Efficacy and safety of CD19-targeted 19-28Z CAR modified T cells in adult patients with relapsed or refractory B-ALL

Background: Adult patients with relapsed or refractory (R/R) acute lymphoblastic leukemia (ALL) have dismal prognosis. We previously reported high anti-tumor activity of autologous T cells genetically modified to express 19-28z chimeric antigen receptor (CAR) targeting CD19 in adult patients with ALL. Aims: Herein, we report the long-term outcome of our phase I clinical trial in adults with R/R ALL (NCT01044069). Methods: Adult patients with R/R B-ALL underwent leukapheresis, and T cells were transduced with a gammaretroviral vector encoding a CAR construct composed of anti-CD19 scFv linked to CD28 and CD3ζ signaling domains (19- 28z). All patients received conditioning chemotherapy followed by 1-3x106 19- 28z CAR T cells/kg. Results: 33 patients have been treated, and 32 patients are evaluable for response.
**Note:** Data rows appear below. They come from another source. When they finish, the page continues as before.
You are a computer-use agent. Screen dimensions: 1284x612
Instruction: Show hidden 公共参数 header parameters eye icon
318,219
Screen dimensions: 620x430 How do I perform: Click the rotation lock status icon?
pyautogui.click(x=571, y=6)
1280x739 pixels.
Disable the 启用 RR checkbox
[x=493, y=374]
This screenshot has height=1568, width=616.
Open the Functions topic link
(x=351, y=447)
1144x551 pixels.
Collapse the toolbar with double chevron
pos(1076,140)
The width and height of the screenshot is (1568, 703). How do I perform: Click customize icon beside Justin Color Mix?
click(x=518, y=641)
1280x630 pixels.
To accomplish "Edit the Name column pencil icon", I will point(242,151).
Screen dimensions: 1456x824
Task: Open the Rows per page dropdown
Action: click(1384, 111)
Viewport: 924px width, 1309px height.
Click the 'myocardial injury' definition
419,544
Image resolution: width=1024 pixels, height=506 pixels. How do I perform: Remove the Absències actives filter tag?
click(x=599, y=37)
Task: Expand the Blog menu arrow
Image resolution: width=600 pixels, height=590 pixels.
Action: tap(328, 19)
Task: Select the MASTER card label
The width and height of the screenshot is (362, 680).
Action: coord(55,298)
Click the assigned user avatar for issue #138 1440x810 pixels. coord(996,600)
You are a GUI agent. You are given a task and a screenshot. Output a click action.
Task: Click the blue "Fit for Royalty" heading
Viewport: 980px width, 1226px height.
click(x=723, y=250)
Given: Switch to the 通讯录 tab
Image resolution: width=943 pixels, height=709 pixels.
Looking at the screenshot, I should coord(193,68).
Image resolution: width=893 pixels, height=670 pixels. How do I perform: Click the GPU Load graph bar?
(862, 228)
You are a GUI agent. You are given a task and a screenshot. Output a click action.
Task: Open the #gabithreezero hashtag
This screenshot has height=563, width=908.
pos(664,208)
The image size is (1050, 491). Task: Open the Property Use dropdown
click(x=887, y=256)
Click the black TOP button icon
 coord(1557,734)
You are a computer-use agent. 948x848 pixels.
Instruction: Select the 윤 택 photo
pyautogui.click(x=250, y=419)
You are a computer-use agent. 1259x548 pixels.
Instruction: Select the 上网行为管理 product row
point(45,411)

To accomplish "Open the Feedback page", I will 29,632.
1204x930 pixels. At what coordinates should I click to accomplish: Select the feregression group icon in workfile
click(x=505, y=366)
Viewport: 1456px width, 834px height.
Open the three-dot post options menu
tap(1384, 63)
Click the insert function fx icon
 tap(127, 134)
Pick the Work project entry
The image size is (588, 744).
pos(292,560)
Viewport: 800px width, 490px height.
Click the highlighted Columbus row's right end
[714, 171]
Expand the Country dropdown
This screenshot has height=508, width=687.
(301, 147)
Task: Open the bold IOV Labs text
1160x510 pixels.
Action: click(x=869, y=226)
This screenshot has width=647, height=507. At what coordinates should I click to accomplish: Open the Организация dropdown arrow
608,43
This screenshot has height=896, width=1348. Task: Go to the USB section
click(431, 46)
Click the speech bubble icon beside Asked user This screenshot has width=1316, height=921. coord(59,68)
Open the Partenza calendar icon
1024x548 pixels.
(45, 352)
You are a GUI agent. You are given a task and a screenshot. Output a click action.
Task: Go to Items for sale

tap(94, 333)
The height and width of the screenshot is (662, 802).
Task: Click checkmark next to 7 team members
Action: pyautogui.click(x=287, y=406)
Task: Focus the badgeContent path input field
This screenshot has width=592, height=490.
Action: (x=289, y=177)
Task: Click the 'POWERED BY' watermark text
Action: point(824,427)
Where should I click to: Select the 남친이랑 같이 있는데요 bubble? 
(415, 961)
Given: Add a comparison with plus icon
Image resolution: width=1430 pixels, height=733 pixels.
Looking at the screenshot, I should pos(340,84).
The median age was 54 years (range, 22-74). 12 patients (36%) had Ph+ ALL, 11 patients (33%) had prior allogeneic stem cell transplant (allo- SCT), and 14 patients (42%) had ≥3 prior lines of therapy. At the time of CAR T cell infusion, 16 had morphologic disease (>5% blasts in BM) and the remaining 16 patients had minimal residual disease (MRD). 13/16 patients with morphologic disease (81%) and 16/16 patients with MRD (100%) were in complete remission (CR) after 19-28z CAR T cell infusion, yielding an overall CR rate of 91% (29/32). Of the 28 MRD evaluable patients, MRD negative CR rate was 82%. 11 patients underwent allo-SCT following the CAR T cells. As of 1/25/15, the median follow-up was 5.1 months (range, 1.0-37.6+), with 14 patients having ≥6 months of follow-up. 6-month overall survival (OS) rate of all patients was 58% (95% CI.: 36-74). Among the patients who achieved CR, OS rate at 6 months for patients who had allo-SCT vs no allo-SCT following CAR T cells was 70% (95% CI.: 33-89) vs 61% (95% CI.: 29-82; p=0.30). Severe cytokine release syndrome (sCRS) requiring vasopressors or mechanical ventilation for hypoxia was observed in 7 patients, effectively managed with IL-6R inhibitor and/or corticosteroids. Summary and Conclusions: 19-28z CAR T cells can induce a high CR rate of 91% in adult patients with R/R ALL. The risk of sCRS correlates with disease burden and can be effectively managed. These findings strongly support the use of 19-28z CAR T cells in adults with R/R ALL and warrants investigation in a phase 2 trial.